JAKARTA, KOMPAS.com - Peneliti dari Lembaga Kajian dan Advokasi Independensi Peradilan (LeIP), Liza Farihah meminta Mahkamah Agung (MA) membuat perbaikan dalam proses perekrutan calon hakim tindak pidana korupsi (Tipikor) guna memperkuat integritas hakim.
Menurut Liza, kasus dugaan suap yang menjerat 2 hakim tipikor Bengkulu menunjukkan sistem seleksi atau perekrutan perlu dibenahi.
Liza menjelaskan, saat melakukan proses perekrutan, sebaiknya MA mempublikasikan profil kompetensi yang dibutuhkan untuk menjadi hakim tipikor.
Setelah banyak calon yang mendaftar, maka kompetensi dan rekam jejak dari calon yang mendaftar harus diberitahukan kepada publik.
(baca: MA Berhentikan Sementara Dua Hakim dan Panitera Bengkulu)
Ia menegaskan bahwa proses rekrutmen dan seleksi oleh MA harus dilakukan secara transparan dan akuntabel agar masyarakat juga bisa ikut mengawasi bagaimana kompetensi seseorang yang akan menjadi hakim tipikor.
"MA harus mempublikasikan profil kompetensi. Dari awal harus jelas profil kompetensi yang dicari seperti apa. Begitu juga dengan kompetensi orang yang mendaftar. Kemudian proses rekrutmennya juga harus transparan dan akuntabel," ujar Liza saat dihubungi Kompas.com, Rabu (25/5/2016).
Liza juga menekankan pentingnya MA melakukan pembinaan secara berkala dan komprehensif ketika hakim tipikor sudah terpilih. Hal tersebut, kata Liza, menjadi salah satu solusi untuk menghadapi persoalan proses seleksi yang kurang baik.
(baca: Ini Kronologi Operasi Tangkap Tangan Hakim Tipikor di Bengkulu)
"Jika bicara soal rekrutmen MA juga harus memperhatikan soal pembinaan. Karena rekrutmen yang kurang baik bisa diselesaikan dengan pembinaan. Misalnya diberi diklat yang berkala dalam meningkatkan intergritas dan kualitas hakim tipikor," ungkap Liza.
Ia menambahkan, mulai dari awal proses rekrutmen, MA dinilai tidak banyak mendapatkan hakim-hakim terbaik dalam hal pemberantasan korupsi.
Menurut dia, banyak calon hakim tipikor yang mendaftar tidak semuanya bisa memenuhi standar yang telah ditentukan.
(Baca: Suap Hakim di Bengkulu Terkait Kasus Korupsi di RSUD M Yunus)
"MA sendiri membutuhkan puluhan hakim tipikor dan standarnya jelas.
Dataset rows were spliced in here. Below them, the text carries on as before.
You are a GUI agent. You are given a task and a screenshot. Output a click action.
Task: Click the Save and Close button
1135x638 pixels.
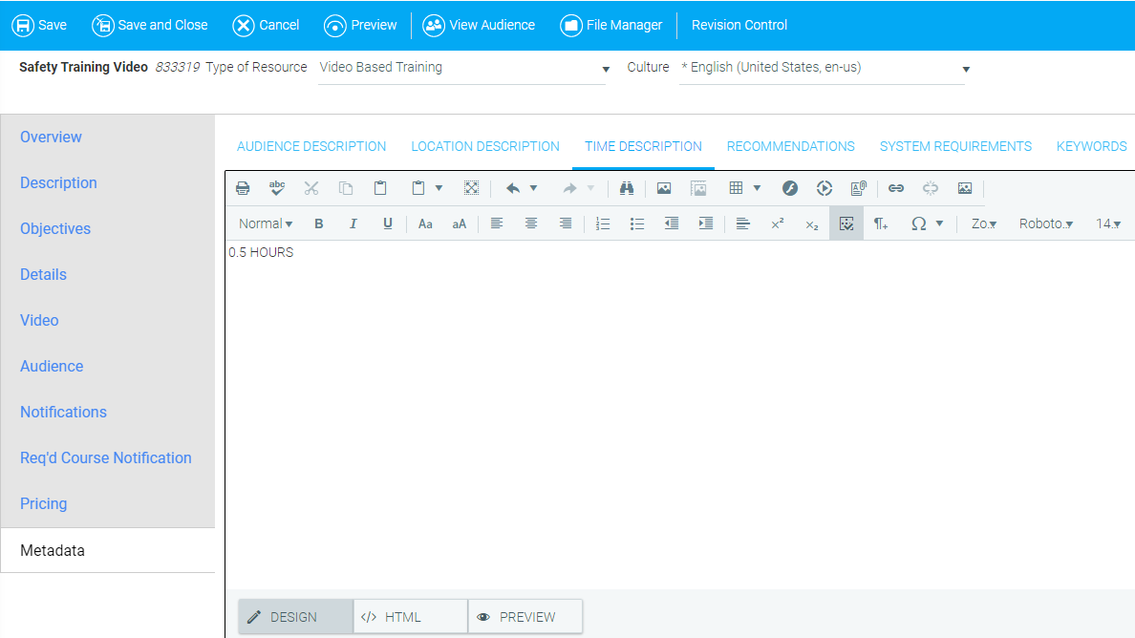150,25
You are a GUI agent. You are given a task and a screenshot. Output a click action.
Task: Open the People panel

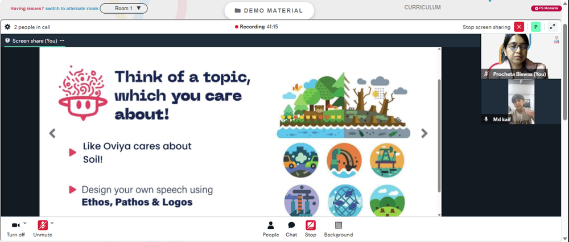[x=271, y=229]
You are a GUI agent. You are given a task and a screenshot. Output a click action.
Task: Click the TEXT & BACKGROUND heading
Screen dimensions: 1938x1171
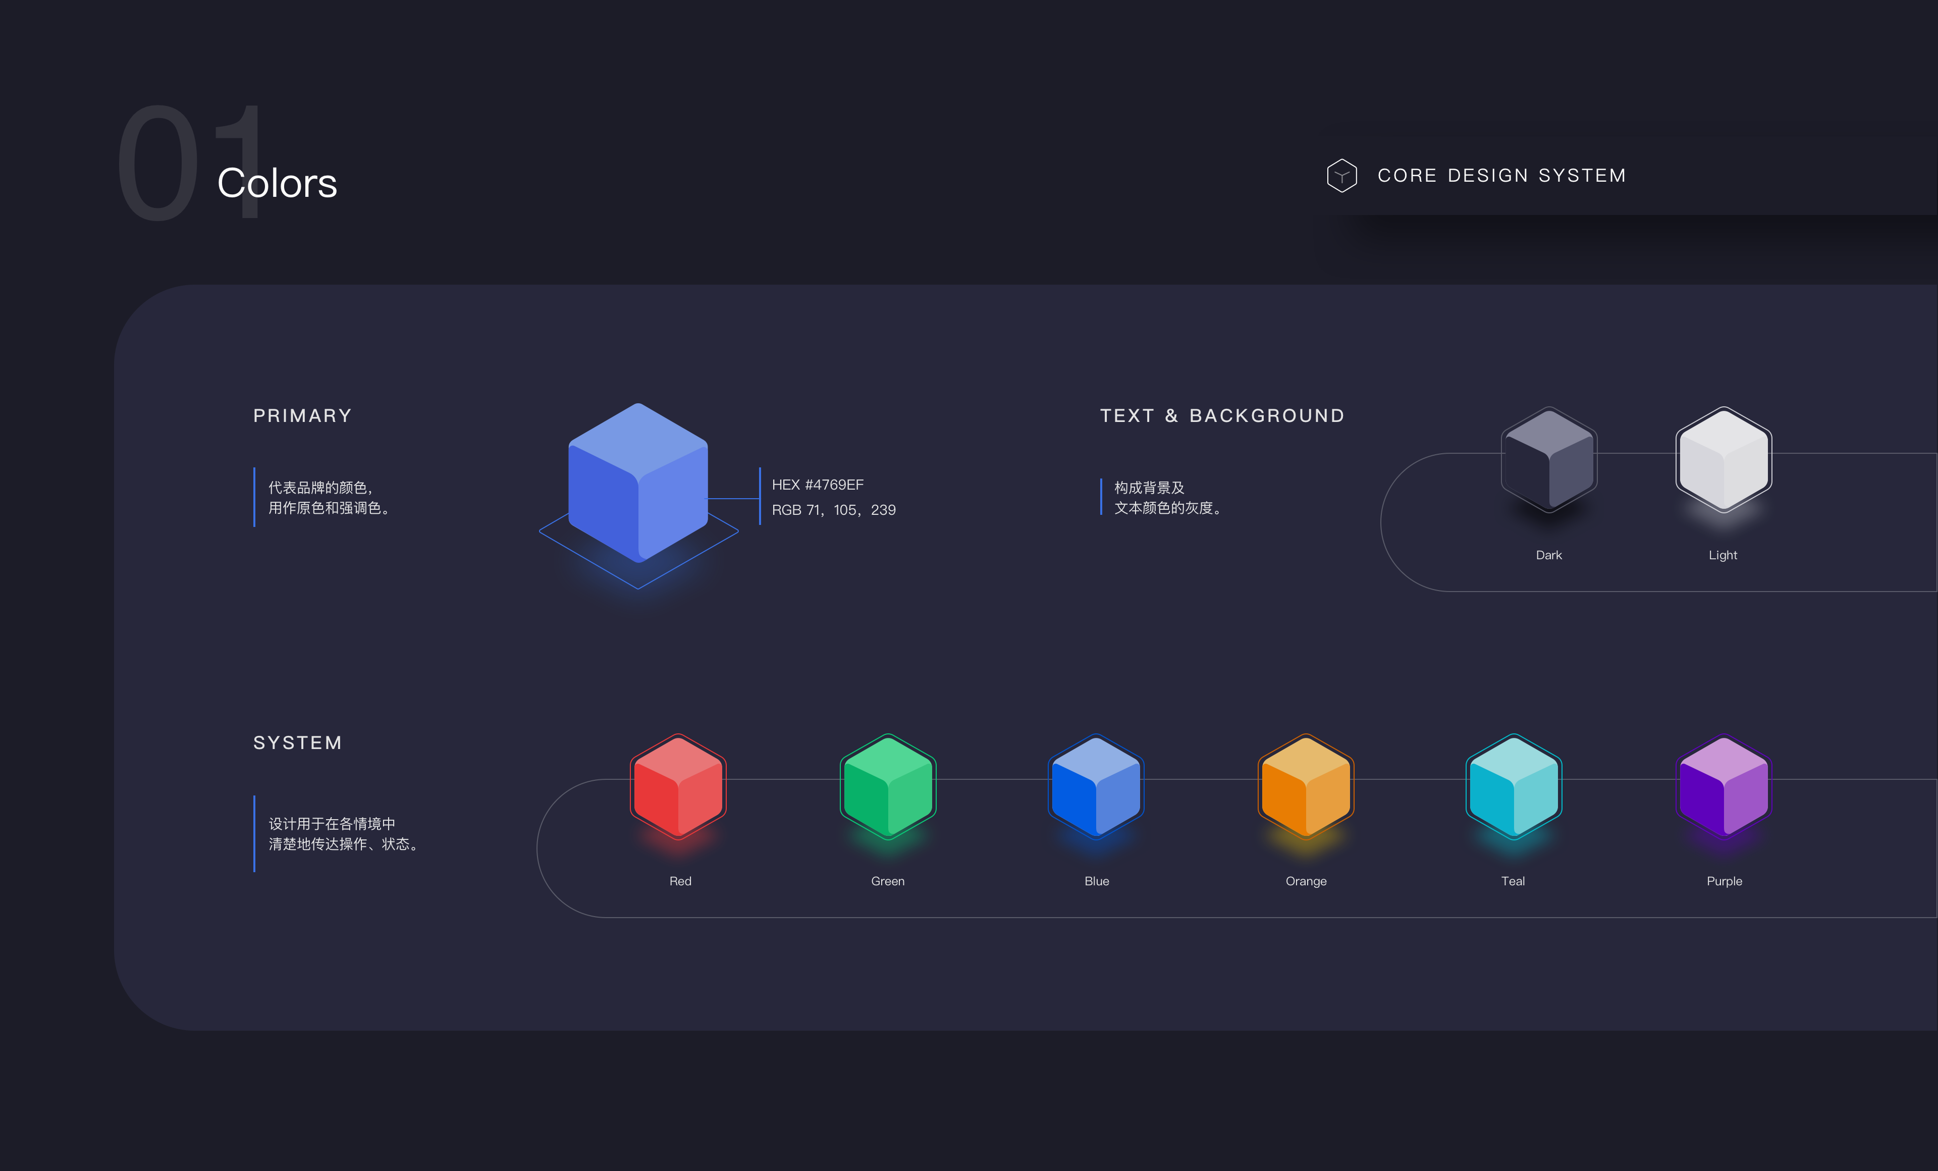(1222, 415)
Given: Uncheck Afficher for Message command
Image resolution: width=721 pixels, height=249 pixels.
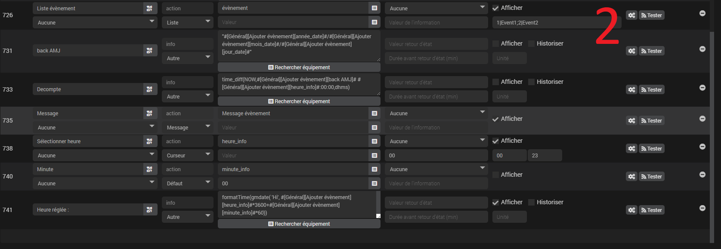Looking at the screenshot, I should [495, 119].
Namun, sayangnya orang-orang yang mendaftar tidak semuanya bisa memenuhi standar yang ditentukan," katanya.
Liza menjelaskan, selain soal integritas, seorang hakim tipikor juga harus memenuhi standar kualitas. Sejauh pengamatannya, beberapa orang yang mendaftar sebagai hakim tipikor bermasalah dari segi kualitasnya.